Autor monografii zauważa, że początkiem nowego okresu w postrzeganiu Pragi przez obóz sanacji było dojście Hitlera do władzy w styczniu 1933 r. „Okazało się, że cele dyplomacji polskiej i czechosłowackiej są nie do pogodzenia” – pisze autor. W jego opinii dążenie Warszawy do zawarcia paktu o nieagresji z Niemcami Czechosłowacja traktowała jako potencjalne zagrożenie. „W Pradze dominował pogląd, rozpowszechniany dodatkowo w europejskich stolicach kanałami dyplomatycznymi, że między Warszawą a Berlinem istnieje tajne porozumienie” – dodaje dr Pilarski. Pomiędzy oboma stolicami panowało całkowite niezrozumienie. „Porozumienie z III Rzeszą było zgodne z założeniami polityki Piłsudskiego, aby zachować równowagę w kontaktach z Niemcami i Związkiem Sowieckim”, podczas gdy „prasa czechosłowacka uznała, że deklaracja o niestosowaniu przemocy oznacza, że Polska odchodzi od zasady niewiązania się z żadnym blokiem politycznym”. W późniejszym okresie podobnie reagowała polska dyplomacja, gdy Praga dążyła do zacieśnienia współpracy wojskowej z Moskwą. Atmosferę tę podgrzewały w 1938 r. polskie gazety, które pisały o budowie sowieckich lotnisk na Słowacji.

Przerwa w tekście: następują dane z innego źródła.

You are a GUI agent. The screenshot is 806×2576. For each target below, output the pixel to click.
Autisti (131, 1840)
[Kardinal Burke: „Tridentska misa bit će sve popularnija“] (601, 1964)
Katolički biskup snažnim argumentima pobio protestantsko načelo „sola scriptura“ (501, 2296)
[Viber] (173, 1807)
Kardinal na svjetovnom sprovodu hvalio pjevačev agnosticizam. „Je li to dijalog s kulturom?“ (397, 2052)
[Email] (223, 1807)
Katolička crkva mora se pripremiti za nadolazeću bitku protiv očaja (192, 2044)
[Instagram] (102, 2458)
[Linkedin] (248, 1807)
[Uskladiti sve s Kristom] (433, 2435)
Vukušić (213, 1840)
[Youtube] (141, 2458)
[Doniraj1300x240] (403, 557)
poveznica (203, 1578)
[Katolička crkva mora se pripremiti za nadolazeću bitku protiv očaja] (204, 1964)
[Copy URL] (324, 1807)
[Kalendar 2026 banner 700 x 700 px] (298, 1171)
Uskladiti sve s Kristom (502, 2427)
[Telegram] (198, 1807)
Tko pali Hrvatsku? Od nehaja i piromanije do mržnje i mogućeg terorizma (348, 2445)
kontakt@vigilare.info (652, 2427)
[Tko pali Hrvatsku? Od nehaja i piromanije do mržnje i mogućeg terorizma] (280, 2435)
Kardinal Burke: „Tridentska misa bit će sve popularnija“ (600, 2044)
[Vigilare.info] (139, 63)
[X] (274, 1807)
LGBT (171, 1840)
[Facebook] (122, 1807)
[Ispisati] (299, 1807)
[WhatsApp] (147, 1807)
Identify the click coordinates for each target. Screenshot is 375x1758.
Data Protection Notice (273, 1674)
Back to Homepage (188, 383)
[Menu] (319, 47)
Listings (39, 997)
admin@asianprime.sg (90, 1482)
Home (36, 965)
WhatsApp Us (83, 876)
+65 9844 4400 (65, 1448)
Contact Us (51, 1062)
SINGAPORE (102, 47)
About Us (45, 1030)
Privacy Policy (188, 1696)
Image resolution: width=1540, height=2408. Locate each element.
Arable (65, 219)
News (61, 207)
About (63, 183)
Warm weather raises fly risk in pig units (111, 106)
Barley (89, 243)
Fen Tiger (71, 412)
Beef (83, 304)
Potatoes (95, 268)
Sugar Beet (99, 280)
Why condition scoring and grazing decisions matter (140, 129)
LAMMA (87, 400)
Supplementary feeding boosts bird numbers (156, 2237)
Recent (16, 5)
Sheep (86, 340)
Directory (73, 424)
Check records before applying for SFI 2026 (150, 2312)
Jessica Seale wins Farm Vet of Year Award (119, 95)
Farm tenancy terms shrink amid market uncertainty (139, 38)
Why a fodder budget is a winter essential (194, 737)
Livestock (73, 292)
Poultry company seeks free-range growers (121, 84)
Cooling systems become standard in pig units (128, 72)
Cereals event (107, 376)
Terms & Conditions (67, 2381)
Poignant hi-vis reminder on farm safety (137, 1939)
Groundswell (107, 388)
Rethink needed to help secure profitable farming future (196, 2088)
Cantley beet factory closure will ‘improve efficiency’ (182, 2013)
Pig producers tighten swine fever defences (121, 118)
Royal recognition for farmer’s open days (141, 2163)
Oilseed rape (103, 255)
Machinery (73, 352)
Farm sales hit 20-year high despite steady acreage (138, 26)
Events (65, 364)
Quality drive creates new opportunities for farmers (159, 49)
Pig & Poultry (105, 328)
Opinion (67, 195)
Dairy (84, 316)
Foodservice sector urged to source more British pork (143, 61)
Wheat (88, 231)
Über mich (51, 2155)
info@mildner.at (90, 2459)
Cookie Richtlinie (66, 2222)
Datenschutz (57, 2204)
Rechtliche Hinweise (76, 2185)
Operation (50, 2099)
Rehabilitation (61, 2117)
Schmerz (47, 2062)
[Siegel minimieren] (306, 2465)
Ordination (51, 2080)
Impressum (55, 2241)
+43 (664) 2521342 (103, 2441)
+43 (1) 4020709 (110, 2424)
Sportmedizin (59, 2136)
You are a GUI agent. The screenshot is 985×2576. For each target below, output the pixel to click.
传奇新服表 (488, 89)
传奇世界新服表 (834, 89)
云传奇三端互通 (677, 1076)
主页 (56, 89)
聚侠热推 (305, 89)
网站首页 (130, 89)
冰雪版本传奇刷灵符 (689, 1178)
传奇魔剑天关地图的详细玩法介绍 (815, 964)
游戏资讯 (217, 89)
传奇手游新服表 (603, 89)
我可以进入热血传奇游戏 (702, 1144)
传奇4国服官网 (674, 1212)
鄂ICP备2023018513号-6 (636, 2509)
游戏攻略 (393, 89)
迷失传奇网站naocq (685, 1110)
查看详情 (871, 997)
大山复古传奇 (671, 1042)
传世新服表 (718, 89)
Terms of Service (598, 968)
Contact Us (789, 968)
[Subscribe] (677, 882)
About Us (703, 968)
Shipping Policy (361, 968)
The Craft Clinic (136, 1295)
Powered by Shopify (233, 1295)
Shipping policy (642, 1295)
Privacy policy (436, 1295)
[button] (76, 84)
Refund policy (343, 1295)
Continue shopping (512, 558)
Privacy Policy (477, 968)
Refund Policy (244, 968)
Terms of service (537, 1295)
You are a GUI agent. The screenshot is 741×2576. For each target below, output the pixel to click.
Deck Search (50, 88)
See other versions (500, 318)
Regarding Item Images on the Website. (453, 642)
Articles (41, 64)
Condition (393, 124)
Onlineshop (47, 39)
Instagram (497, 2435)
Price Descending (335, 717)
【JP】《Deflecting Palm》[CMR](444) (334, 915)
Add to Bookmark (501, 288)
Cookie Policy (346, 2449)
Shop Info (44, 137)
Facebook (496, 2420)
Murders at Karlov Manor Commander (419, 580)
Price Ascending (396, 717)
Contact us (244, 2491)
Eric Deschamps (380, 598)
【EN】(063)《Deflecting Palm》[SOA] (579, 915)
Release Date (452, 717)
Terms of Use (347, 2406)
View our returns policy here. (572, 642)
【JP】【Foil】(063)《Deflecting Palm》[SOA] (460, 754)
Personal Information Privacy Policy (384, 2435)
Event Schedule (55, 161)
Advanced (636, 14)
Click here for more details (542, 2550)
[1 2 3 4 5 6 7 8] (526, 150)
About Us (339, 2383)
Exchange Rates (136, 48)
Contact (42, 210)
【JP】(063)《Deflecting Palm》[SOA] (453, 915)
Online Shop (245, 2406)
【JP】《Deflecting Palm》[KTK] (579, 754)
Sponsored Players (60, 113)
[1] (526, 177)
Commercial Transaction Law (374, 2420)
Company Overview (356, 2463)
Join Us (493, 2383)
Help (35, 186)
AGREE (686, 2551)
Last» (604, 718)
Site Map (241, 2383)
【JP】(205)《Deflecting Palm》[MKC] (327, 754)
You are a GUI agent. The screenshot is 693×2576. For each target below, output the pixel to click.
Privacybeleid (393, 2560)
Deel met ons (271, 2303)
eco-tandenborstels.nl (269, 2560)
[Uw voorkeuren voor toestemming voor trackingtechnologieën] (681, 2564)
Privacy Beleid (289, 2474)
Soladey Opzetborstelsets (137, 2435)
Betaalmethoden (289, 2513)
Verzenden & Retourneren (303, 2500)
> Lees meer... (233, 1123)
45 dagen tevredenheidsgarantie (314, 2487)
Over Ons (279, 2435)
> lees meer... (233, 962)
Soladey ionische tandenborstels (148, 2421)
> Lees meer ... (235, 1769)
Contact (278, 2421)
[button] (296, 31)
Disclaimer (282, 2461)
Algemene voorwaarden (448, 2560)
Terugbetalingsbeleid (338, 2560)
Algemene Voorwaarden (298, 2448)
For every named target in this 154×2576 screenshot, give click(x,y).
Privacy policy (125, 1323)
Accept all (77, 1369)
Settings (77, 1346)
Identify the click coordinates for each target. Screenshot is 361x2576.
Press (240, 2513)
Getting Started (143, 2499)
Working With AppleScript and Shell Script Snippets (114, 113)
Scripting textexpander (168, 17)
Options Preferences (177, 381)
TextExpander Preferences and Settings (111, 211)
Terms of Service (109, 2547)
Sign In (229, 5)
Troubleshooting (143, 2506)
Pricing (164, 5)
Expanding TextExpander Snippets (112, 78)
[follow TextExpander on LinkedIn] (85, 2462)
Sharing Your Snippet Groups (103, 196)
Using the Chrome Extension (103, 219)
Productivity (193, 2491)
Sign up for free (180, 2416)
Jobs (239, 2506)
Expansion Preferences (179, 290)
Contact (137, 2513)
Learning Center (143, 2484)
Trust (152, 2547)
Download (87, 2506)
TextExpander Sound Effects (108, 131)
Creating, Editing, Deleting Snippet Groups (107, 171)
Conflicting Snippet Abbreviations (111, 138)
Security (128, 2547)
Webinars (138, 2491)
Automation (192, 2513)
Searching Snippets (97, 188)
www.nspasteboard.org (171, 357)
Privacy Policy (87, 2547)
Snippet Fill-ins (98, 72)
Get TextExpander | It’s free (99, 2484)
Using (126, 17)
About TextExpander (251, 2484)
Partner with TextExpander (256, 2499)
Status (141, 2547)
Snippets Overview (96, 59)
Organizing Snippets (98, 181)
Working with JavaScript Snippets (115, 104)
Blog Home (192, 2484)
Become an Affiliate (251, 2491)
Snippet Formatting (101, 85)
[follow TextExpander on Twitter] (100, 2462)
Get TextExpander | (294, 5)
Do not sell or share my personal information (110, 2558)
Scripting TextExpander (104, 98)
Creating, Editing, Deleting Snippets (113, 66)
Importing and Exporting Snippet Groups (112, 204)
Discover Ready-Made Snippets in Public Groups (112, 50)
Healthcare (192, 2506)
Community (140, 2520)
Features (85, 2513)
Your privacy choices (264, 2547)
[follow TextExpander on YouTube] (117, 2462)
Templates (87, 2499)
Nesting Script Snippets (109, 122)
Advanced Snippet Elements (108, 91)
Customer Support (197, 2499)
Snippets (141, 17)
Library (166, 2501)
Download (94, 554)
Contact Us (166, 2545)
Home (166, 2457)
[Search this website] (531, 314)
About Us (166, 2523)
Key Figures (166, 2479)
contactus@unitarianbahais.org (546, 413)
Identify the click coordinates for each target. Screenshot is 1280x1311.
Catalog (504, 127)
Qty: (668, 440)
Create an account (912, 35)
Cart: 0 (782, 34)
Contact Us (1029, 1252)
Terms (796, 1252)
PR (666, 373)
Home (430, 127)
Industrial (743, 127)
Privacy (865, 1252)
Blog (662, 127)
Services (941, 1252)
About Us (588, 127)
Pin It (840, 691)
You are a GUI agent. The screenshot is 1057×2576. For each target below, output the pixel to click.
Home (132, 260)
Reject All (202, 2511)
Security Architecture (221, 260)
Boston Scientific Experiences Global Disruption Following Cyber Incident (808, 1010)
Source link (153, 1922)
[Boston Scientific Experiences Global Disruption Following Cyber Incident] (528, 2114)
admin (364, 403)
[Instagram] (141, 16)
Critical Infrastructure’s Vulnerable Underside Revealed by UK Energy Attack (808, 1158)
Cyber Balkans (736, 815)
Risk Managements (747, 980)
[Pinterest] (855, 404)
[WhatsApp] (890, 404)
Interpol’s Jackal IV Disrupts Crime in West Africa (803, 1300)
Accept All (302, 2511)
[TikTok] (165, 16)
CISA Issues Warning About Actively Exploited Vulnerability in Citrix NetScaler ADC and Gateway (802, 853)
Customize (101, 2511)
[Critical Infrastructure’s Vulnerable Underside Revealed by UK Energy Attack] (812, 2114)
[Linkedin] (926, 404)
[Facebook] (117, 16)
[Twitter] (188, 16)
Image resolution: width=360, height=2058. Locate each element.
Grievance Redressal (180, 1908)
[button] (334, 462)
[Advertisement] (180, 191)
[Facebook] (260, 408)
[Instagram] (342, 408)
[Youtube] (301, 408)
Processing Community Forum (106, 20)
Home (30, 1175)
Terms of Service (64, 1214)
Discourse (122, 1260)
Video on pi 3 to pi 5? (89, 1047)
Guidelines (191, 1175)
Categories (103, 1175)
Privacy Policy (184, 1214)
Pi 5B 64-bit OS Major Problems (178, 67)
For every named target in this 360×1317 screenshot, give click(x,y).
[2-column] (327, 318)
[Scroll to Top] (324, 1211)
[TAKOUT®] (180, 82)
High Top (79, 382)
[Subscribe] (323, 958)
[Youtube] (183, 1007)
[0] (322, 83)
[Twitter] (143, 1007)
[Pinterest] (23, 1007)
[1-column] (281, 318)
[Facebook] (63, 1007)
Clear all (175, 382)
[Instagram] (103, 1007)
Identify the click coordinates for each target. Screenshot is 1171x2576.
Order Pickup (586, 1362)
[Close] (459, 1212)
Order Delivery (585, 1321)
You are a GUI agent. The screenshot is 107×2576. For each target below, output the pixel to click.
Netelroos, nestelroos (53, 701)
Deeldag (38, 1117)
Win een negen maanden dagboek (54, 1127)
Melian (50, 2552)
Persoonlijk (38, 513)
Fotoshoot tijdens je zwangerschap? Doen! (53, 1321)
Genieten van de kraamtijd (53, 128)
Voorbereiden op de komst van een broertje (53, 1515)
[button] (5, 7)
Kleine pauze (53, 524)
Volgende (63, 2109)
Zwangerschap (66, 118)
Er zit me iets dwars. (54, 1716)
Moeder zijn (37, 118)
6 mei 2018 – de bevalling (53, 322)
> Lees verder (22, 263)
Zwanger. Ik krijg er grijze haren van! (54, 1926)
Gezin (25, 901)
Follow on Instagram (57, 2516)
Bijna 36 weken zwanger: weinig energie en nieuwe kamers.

Okres zapoczątkowany podpisaniem porozumienia z Niemcami to również początek nowych bardzo ostrych kampanii propagandowych prowadzonych po obu stronach granicy. „Pisma piłsudczykowskie drobiazgowo informowały o zmniejszaniu liczby polskich szkół ludowych i wydziałowych, co skutkowało ograniczeniem nauczania uczęszczających tam dzieci w języku polskim” – pisano w Warszawie. W tym samym czasie rozważano zachowanie Polski w wypadku wojny czechosłowacko-niemieckiej, lub jak określił w swoim pamiętniku Józef Beck „kapitulacji lub rozkładu państwa czechosłowackiego”.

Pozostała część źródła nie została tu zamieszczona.